→ Questions on the material:
• a. Please duplicate the part of the surrogacy thread starting at "crystalbumblebee@reddit" and ending at "everything we want.".
• b. In the surrogacy thread, at what point does the parental order transfer?

→ Reading text:
- Opening Delimiter -

Alarming-Menu-7410@reddit
Yeah neither of these arguments sway it for me… desperation for obvious reasons and the whole helping out close friends/family seems even messier to me! Adoption is always an option.
crystalbumblebee@reddit
For sure. I'm in a great place now and despite the medical risks, go through the process (eggs) for a sister for whom it was meaningful if I was young enough
But I do also think a child is a privilege and not a right. We don't always get everything we want.
https://www.statnews.com/2017/01/28/egg-donors-risks/#:~:text=No%20one%20knows%20the%20long%2Dterm%20risks%20to,painful%20inflammatory%20disease%20that%20can%20cause%20infertility
Timely_Egg_6827@reddit
The one person that can be tied to the baby without question legally is the mother. So having both the rights to and responsibilites for baby given to her makes sense to me.
A surrogate parent can walk away at any stage in the process with only a monetary penalty in that they lose the money they pay the surrogate. The parental order only transfers at birth. If the law was changed so they had full financial responsibility for the baby then yes, you might have a point,
But that creates a legal mess of wombs for hire and women being coerced into being surrogates. The curent system balances the need of the most vulnerable person in the equation - the woman - to be able to make a free and unforced choice at any point in the process.
dbxp@reddit
I'm not really aware of the laws
That kind of makes sense to me as there's the precedent that genetics don't dictate parental rights ie adoption and fathers not having a say in abortions. Bonding with the child is driven by hormones rather than genetics so it would make sense for it to prioritise the individual with those hormones. It's a weird situation but I follow the logic.
yellowsubmarine45@reddit
I think its very complex emotionally and therefore legally. If genes beats birthing body, what would happen if a woman donated her eggs to an infertile women. Would that mean that the donor should be the legal mother until the baby was born and could be legally adopted by the woman carrying the child?
peppermint_aero@reddit
This really comes down to how we define who somebody's parent is:
Is it the person or people who supply the genetic material? Is it the person who carries the fetus and gives birth to it? Is it the person or people who raise the child?
Alarmed_Crazy_6620@reddit
I think it's a bit more morally complex than you paint it
iolaus79@reddit
The person who carries the child and risks their life to do so (because even though childbirth is so much safer now than in the past there is a risk of life limiting problems developing or death) is the one who is the parent at the point of giving birth - regardless of DNA
BillyJoeDubuluw@reddit
I think this is an area where it is very easy to have strong opinions until you’re in the situation.

- Closing Delimiter -

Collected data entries
- Opening Delimiter -

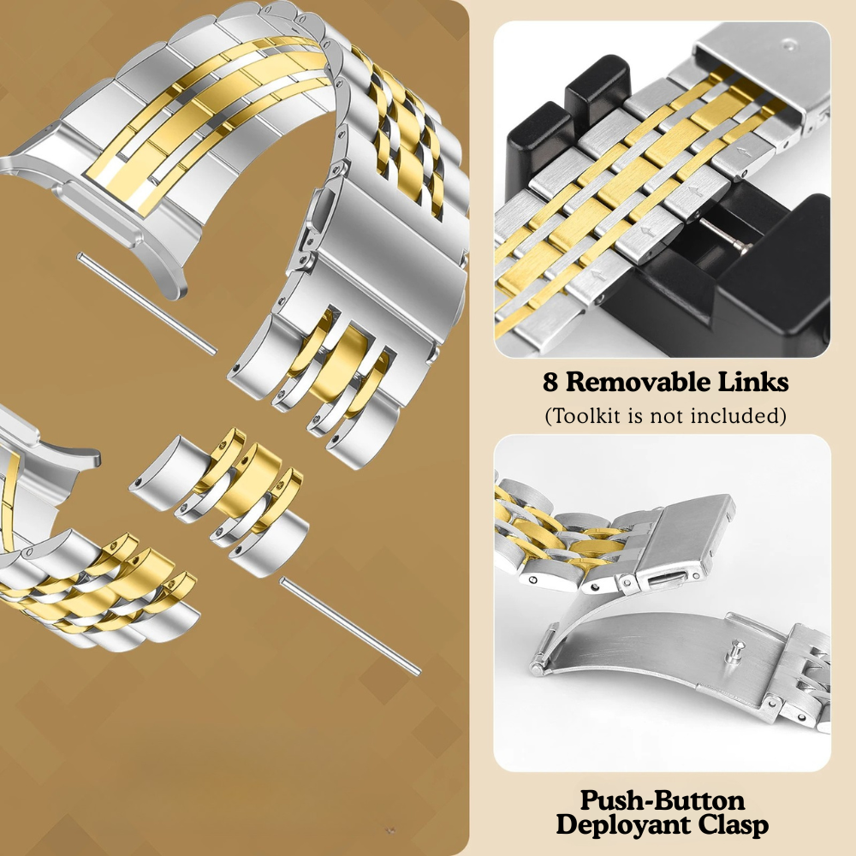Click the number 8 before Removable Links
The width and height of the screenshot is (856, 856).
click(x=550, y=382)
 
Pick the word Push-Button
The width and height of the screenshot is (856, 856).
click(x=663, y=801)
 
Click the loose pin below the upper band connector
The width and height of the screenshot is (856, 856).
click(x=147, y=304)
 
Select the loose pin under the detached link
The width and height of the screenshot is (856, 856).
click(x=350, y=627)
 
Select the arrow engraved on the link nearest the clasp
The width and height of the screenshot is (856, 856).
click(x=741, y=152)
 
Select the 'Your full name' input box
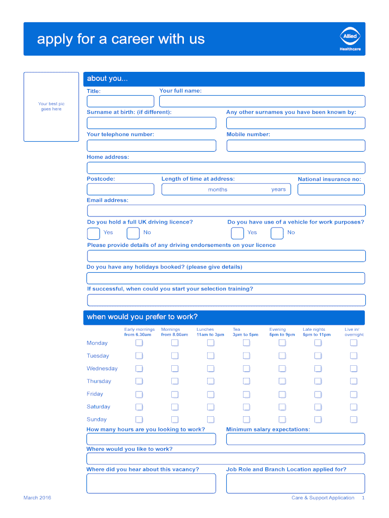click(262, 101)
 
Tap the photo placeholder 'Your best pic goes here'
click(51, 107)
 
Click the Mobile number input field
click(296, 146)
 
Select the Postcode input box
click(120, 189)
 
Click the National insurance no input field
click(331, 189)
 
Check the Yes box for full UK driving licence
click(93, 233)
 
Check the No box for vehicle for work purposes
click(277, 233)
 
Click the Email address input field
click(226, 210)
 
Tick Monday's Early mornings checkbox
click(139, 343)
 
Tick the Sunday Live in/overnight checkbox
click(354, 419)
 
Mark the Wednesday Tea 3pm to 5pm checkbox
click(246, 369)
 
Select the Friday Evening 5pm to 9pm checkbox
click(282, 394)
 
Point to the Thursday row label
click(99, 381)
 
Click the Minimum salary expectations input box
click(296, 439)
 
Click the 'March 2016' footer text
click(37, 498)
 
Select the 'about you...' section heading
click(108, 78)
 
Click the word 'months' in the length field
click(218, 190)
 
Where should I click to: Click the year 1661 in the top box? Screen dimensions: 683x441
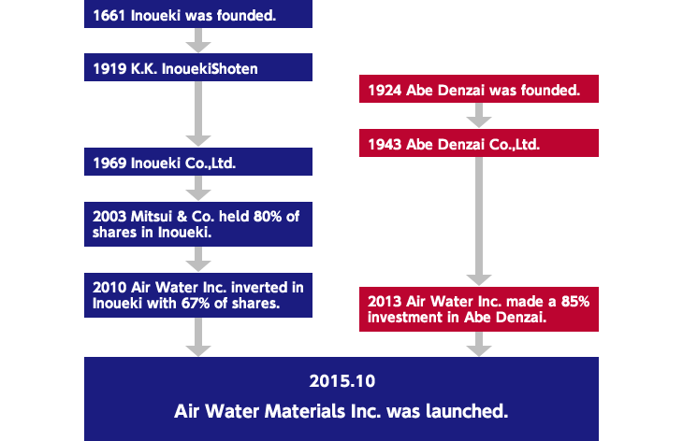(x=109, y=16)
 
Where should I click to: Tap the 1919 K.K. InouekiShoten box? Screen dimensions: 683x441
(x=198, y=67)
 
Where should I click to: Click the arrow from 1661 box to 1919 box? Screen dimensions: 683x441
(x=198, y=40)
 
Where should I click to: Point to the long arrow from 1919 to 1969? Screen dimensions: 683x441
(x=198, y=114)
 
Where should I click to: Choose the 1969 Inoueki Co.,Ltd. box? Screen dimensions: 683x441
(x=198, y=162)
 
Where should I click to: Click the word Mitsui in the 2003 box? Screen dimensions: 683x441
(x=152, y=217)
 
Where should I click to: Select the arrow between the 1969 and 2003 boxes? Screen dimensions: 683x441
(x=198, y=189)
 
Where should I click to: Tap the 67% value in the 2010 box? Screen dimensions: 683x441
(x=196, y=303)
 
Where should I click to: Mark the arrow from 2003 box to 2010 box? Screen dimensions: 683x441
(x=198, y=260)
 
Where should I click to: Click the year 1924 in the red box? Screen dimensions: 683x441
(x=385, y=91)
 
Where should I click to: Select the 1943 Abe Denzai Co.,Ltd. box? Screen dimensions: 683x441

- Closing Delimiter -

→ Solutions in order:
• a.
crystalbumblebee@reddit
For sure. I'm in a great place now and despite the medical risks, go through the process (eggs) for a sister for whom it was meaningful if I was young enough
But I do also think a child is a privilege and not a right. We don't always get everything we want.

• b. At birth.